The topics you mention are maths or applied maths topics. "Data Science" is a bubbly term that roughly means "take that big dump of data and give me some advice on how to make more money", so your list, very sadly, has little relevance with it.

Most of those topics I listed are supposed to be good at taking data and saying how to "make more money"!

I've seen in other threads you recommended Neveu's book to cover some probability theory topics. Care to explain whether Halmos & Rudin would be sufficient pre-requisites?

Halmos Measure Theory is a good prerequisite to Neveu. Rudin, Principles is a bit too little. Instead, the first half, the real half of Rudin's Real and Complex Analysis is a good prerequisite. So, is Royden's Real Analysis.

Neveu is elegant beyond belief, but Breiman, Probability, the SIAM book, available in paperback, is darned good, usually easier than Neveu, less elegant, closer to applications, and without some of the special Tulcea material in the back of Neveu. K. L. Chung also has a good, comparable book. Even if want Neveu to be your main probability book, which is fine, likely you should have alternative treatments.

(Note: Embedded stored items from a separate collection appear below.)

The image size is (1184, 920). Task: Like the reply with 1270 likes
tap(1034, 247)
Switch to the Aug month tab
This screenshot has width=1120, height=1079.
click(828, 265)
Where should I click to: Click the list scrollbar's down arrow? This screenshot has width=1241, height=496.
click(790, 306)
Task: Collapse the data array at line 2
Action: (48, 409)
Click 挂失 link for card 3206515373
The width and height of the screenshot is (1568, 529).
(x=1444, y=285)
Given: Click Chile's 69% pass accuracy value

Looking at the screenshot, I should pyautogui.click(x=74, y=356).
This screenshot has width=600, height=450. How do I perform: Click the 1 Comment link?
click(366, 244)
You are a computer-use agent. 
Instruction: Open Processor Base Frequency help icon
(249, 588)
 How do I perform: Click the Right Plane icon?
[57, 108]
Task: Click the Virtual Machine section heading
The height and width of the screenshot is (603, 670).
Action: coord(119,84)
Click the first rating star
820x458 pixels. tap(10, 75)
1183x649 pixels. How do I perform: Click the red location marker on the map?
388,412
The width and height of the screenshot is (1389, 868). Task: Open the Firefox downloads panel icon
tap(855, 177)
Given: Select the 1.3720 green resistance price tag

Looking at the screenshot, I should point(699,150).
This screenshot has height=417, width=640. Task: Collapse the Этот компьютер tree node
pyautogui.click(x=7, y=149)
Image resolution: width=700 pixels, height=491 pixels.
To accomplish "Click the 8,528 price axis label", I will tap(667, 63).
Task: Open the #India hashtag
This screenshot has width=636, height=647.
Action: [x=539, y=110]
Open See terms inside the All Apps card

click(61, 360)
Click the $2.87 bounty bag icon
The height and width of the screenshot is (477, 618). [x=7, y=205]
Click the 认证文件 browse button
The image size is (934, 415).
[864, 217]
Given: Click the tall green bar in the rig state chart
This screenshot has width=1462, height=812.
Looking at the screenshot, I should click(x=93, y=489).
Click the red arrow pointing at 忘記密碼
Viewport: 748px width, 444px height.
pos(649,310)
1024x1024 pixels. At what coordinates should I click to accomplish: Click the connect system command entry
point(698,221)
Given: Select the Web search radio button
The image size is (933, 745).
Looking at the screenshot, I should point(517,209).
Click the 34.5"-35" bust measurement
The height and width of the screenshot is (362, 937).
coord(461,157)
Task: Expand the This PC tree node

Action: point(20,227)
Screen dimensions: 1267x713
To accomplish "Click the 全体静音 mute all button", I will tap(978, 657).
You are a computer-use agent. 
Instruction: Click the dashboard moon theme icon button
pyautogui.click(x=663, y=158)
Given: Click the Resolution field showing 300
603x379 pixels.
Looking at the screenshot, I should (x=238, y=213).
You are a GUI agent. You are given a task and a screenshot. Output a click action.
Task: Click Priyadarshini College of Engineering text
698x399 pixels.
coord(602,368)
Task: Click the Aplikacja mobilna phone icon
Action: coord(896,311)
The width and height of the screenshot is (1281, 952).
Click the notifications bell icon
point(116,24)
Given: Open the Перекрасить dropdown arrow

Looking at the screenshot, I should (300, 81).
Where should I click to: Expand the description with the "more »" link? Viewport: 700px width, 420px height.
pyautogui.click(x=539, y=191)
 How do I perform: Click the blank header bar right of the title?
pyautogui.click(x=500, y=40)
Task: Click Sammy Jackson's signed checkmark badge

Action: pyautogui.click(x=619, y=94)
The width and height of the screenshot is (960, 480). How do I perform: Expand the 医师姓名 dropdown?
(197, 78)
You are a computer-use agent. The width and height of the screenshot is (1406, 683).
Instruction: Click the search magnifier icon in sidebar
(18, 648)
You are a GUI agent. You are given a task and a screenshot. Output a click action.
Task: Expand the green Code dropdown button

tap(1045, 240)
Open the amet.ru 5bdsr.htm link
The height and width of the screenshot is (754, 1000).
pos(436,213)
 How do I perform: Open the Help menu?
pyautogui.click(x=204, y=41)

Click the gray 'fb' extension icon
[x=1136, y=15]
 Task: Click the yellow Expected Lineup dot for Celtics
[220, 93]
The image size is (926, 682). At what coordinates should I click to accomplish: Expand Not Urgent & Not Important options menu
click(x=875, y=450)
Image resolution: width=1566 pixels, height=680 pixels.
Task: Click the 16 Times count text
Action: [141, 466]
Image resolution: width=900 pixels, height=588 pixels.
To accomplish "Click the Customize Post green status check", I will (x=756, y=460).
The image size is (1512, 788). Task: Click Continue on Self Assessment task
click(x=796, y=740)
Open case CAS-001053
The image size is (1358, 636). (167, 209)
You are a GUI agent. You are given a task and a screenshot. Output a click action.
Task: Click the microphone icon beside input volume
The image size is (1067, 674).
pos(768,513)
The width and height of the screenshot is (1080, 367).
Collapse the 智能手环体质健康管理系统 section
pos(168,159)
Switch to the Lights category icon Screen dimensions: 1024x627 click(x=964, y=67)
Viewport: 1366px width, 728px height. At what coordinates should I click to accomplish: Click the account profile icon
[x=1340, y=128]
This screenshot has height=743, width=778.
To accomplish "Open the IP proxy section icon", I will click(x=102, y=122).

Of course, there is Loeve, Probability -- written in English but somehow sounding like French. It has a lot, a little too much, but I liked the topics I studied in it. It turns out, Neveu and Breiman were both Loeve students.

Halmos, Measure Theory, is darned fun to read: It has the three series theorem and a famous exercise on regular conditional probabilities.

I learned the stuff from a course by A. Karr, a star student of E. Cinlar. Karr's course was the best course of any kind I ever took in school. Powerful material, beautifully presented, each day it was a shame to erase the board.

The exercises in Neveu are usually harder than the ones in Halmos, Breiman, and Chung.

Neveu makes probability a crown jewel of civilization.

The summer after Karr's course, I sat in the library for six weeks and walked out with a 50 page manuscript that was all the research and the first draft of my dissertation. Net, probability at the level of Neveu is darned powerful stuff, makes a lot in research, and research for applications, really easy -- that is, you really know just what the heck you are doing and can knock off new results having fun sitting in bed next to your wife while she watches TV (warning -- not gender neutral!).

What I've outlined is sometimes just called graduate probability. The biggest difference is that the whole subject makes daily use of measure theory.

I don't know how much you need in probability before starting on graduate probability. In my case, graduate probability was my first serious study of probability, and I never felt that I was not prepared.

But in my career I'd done a lot of practical work in both probability and statistics -- e.g., multivariate statistics, hypothesis testing, stochastic processes, digital filtering, the fast Fourier transform, beam forming (a case of antenna theory), power spectral estimation (US Navy sonar type stuff), how to get the central limit theorem out of digital filtering, and more, random number generation, etc. That work was plenty of intuitive background for graduate probability.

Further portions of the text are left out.